Solve Large Scale CVA Computations

CVA in the Cloud

  • Solve large scale CVA computations with NAG software expertise

  • Computing CVA and sensitivities using Origami and AD offers significant performance benefits compared with using finite differences and legacy grid execution software which might take many hours.  

Summary

NAG has developed, in collaboration with Xi-FINTIQ, a CVA demonstration code to show how the NAG Library and NAG Algorithmic Differentiation (AD) tool dco/c++ combined with Origami – a Grid/Cloud Task Execution Framework available through NAG – can work together to solve large scale CVA computations.

CVA Demonstrator

Origami is a lightweight task execution framework. Users combine tasks into a task graph that Origami can execute on an ad-hoc cluster of workstations, on a dedicated in-house grid, on production cloud, or on a hybrid of all these. Origami handles all data transfers.

In our CVA demonstrator the trades in netting sets are valued in batches. CVA is calculated per netting set by running the code forward as normal. The graph is then reserved and the dco/c++ adjoint version of each task is run to calculate sensitivities with respect to market instruments.

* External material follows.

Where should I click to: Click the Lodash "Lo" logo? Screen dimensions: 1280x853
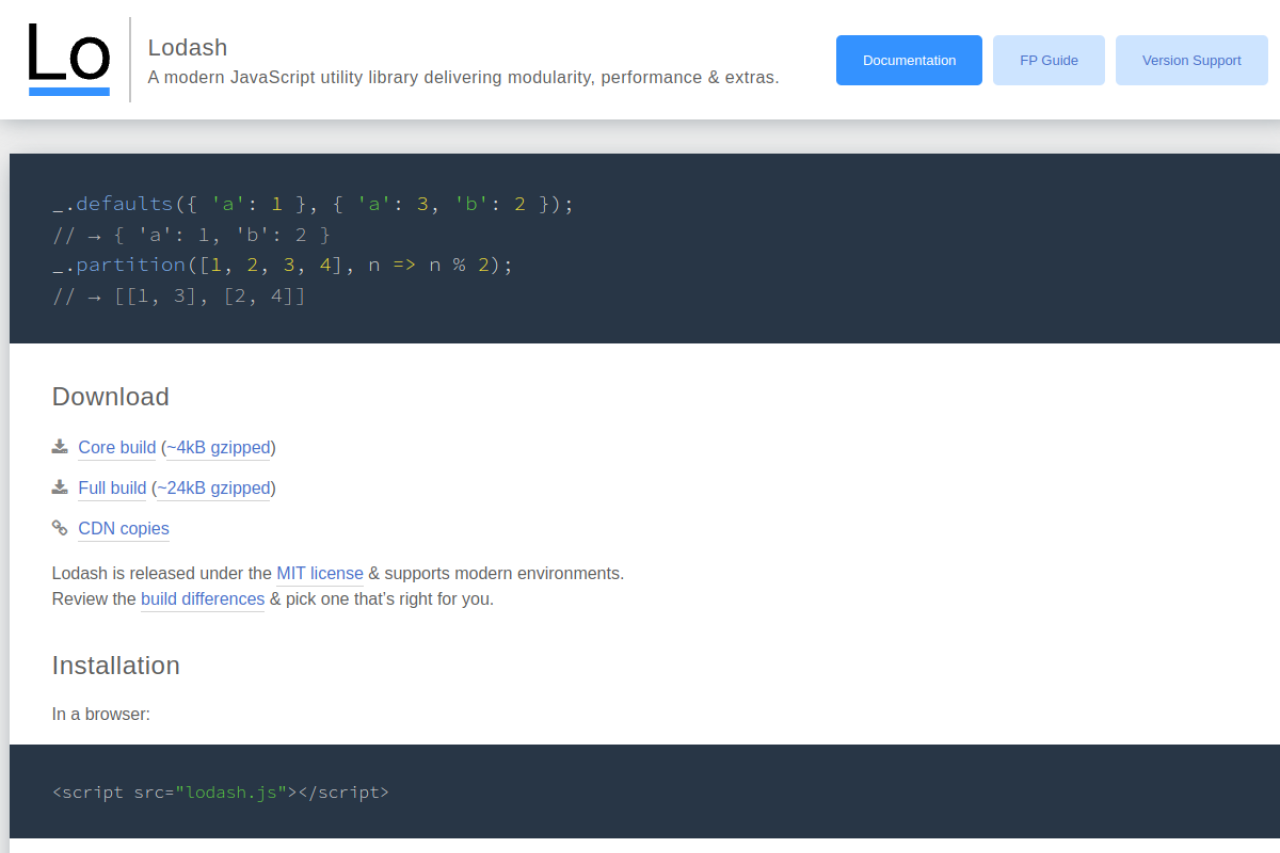tap(69, 59)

The resulting graph has a large number of tasks with non-trivial dependencies which Origami automatically processes and executes.

Optimizations

Before running in the cloud we profiled our demonstrator and identified two main opportunities for performance improvements:

  • Reducing the amount of I/O, as this may perform poorly;
  • Optimizing the adjoint calculations, which consumed a significant proportion of the execution time.

Reducing I/O

Earlier versions of our CVA demonstrator relied on writing intermediate results (e.g. the outputs from the intermediate tasks in the graph) out to disk. Because this can introduce a large performance penalty, we modified the demonstrator to maintain these results in memory instead.

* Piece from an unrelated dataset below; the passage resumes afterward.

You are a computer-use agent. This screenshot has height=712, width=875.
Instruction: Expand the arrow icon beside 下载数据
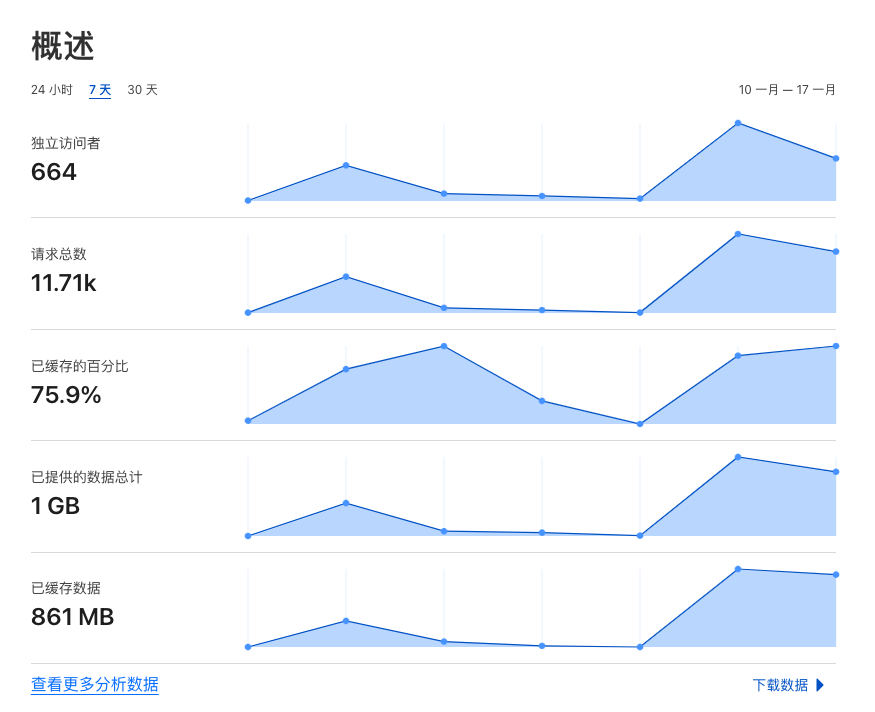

Writing a Symbolic Adjoint

The original version of the CVA demonstrator spent approximately 25% of its runtime calculating the adjoint of the NAG Library linear regression routine (g02daf). We therefore wrote a symbolic adjoint to improve the performance of the AD tasks:

Scaling

We ran the code on Microsoft’s Azure cloud computing service. We used D4s_v3 virtual machine (VM) images with 4 virtual CPUs and 16GB RAM running Ubuntu Server 18.04 LTS. The input data set contained 8 netting sets comprising a total of 28 843 swaps and 23 875 Bermudan swaptions. The Monte Carlo simulation used 2 000 paths. The code scales well as the number of VMs is increased.

Adjoint Efficiency

We measured the efficiency of our AD scheme by the adjoint ratio: the runtime of the AD computation divided by the runtime of the forward computation (lower is therefore better). We observe that the symbolic adjoint reduces the adjoint ratio:

Performance

Computing CVA and sensitivities using Origami and AD offers significant performance benefits compared with using finite differences and legacy grid execution software which might take many hours.

  Elapsed Time
Origami (4 VMs x 4 cores) and AD 49m 8s
Origami and AD, symbolic adjoint 36m 23s

Possible Future Work

  • Investigate different checkpointing strategies with the aim of reducing the code’s memory consumption;
  • Port the code to other operating architectures, e.g. GPUs.

Availability

To find out more about this work and related NAG products please contact support@nag.com and see the NAG Algorithmic Differentiation Solutions area 

Acknowledgements

We gratefully acknowledge the support of the POP CoE which has received funding from the European Union’s Horizon 2020 research and innovation programme under grant agreements No. 676553 and 824080, and has partially contributed to this work.

We would like to thank Microsoft for providing the Azure Sponsorship to produce the results presented here.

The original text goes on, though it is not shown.